**GIVEN PASSAGE**
--

Now, here at last, on the shores of the Sea, comes the end of our fellowship in Middle earth. I will not say: Do not weep; for not all tears are an evil.

So I did, I cried. I admit it, because I'd finished, after a solid month's slogging, the greatest story on stories ever written, and now all stories, forevermore, will pale in comparison.

That's the bittersweet thing about stories. You invest so much of yourself in these worlds and characters, and then, in the end, you're ripped away, and though you can visit from time to time, it's never the same as the first time.

In the words of Nine-fingered Frodo:

There is no going back.

And now the great rain-curtain has dropped back over the green country and the sea of silver and glass, and I am banished to a world of the impossibly mundane once more.

First, I was kicked out of Narnia, then Oz, now I shall never brave Caladhras nor swarm the malorn trees of Lothlorien ever again, nor glimpse the Lady's goodness, nor clap eyes on the Elf or Evenstar.

Already, I am heart-sick for Ent drink and sustaining lembas bread. Even this fudge I'm eating right now is bitter as tablets of aspirin.

But, as The White Rider might say, this is not the end.

It is better that three should ride back, instead of one.

These are his words for Sam after bidding farewell to his master before the Sea, when Merry and Pippin ride up at the last minute.

And though I am now wishing I'd never ventured into Middle earth, so I could see it all anew, another part of me knows that I have gathered a company of comforters in my banishment. That, after I fold up my mourning blacks, I'll have all of the Fellowship as my entourage and constant companions, with me soul and mind, as I move on to lesser worlds.

--

**MATERIAL SUPPLIED**
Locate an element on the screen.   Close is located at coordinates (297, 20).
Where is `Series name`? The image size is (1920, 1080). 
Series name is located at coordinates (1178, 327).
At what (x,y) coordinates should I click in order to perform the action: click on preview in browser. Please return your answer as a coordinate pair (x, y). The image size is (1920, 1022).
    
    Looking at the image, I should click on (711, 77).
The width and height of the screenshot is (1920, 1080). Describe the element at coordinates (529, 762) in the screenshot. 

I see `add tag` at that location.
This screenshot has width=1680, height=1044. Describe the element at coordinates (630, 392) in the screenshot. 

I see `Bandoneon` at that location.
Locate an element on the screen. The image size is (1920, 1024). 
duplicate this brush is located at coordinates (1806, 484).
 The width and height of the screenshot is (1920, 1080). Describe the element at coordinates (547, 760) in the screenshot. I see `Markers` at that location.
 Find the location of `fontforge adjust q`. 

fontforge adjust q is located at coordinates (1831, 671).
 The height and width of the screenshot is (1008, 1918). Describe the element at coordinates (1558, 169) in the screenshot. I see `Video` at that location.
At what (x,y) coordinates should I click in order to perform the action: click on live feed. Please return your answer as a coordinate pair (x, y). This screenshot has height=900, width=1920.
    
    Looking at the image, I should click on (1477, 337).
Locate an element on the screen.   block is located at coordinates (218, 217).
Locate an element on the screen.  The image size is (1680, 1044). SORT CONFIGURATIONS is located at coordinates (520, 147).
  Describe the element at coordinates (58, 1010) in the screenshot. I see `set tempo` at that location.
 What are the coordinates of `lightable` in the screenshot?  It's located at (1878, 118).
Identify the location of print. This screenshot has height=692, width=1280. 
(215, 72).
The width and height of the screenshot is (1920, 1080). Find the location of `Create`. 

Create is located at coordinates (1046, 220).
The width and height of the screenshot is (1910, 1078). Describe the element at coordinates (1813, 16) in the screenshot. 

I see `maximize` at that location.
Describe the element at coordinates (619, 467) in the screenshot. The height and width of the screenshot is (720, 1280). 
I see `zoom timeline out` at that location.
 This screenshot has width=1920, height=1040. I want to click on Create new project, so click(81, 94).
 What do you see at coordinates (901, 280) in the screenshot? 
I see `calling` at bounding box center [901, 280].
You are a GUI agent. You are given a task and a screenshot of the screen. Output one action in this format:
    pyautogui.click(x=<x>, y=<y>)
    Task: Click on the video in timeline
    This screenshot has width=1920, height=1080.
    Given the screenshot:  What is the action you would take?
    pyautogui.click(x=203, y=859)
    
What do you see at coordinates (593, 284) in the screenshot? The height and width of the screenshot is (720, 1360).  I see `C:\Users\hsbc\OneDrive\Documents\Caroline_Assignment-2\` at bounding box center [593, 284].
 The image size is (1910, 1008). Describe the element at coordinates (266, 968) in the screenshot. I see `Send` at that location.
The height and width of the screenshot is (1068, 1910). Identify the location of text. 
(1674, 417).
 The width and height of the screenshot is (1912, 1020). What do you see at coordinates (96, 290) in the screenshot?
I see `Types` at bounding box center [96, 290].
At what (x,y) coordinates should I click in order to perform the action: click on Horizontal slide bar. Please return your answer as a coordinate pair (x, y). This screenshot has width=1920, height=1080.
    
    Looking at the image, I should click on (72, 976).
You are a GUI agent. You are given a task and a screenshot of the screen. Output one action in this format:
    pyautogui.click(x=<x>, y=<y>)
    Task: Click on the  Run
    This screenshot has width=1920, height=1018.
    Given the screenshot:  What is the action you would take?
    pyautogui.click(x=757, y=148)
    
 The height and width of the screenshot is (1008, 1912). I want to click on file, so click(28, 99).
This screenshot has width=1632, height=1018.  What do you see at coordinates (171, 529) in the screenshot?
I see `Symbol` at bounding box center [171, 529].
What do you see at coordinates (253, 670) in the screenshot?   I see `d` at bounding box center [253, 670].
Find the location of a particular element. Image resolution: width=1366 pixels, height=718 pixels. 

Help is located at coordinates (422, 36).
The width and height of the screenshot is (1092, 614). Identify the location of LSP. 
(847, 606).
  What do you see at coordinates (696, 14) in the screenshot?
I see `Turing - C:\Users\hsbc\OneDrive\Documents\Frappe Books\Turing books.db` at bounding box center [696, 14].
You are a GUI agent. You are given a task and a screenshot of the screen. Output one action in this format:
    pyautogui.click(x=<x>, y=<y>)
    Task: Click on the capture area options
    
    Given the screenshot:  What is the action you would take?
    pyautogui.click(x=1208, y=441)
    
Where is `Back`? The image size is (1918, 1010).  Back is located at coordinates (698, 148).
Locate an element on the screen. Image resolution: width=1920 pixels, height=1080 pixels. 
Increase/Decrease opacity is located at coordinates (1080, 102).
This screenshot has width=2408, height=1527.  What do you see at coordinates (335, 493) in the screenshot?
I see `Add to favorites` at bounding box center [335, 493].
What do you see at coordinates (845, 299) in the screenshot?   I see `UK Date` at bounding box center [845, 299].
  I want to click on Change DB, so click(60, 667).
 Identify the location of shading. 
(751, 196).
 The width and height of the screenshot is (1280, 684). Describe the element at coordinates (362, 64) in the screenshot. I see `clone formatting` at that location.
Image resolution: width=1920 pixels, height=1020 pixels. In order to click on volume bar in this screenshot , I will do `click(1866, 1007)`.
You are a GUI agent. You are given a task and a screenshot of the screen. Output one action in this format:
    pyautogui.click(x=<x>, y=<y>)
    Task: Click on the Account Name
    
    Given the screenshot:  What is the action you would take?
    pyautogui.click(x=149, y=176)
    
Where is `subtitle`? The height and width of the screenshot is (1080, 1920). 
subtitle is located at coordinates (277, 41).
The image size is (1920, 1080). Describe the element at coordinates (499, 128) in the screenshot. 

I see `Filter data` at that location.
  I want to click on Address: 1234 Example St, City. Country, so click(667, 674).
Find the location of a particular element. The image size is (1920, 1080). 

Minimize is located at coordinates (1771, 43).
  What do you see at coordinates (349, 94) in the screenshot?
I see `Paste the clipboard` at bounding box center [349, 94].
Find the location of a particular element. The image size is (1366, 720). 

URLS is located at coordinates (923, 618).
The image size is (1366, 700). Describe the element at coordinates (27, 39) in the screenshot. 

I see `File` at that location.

--

**STATED PROBLEM**
Please decide whether each statement agrees with the passage about leaving Middle earth, answering yes or no and quoting the words of the passage that settle it: 1. The writer spent about a month reading the story. 2. The writer says the fudge tastes sweet. 3. Merry and Pippin arrive at the last minute. The data is separate material from the passage about leaving Middle earth.

**CORRECT RESULT**
1. Yes: "after a solid month's slogging"
2. No: "Even this fudge I'm eating right now is bitter as tablets of aspirin."
3. Yes: "when Merry and Pippin ride up at the last minute"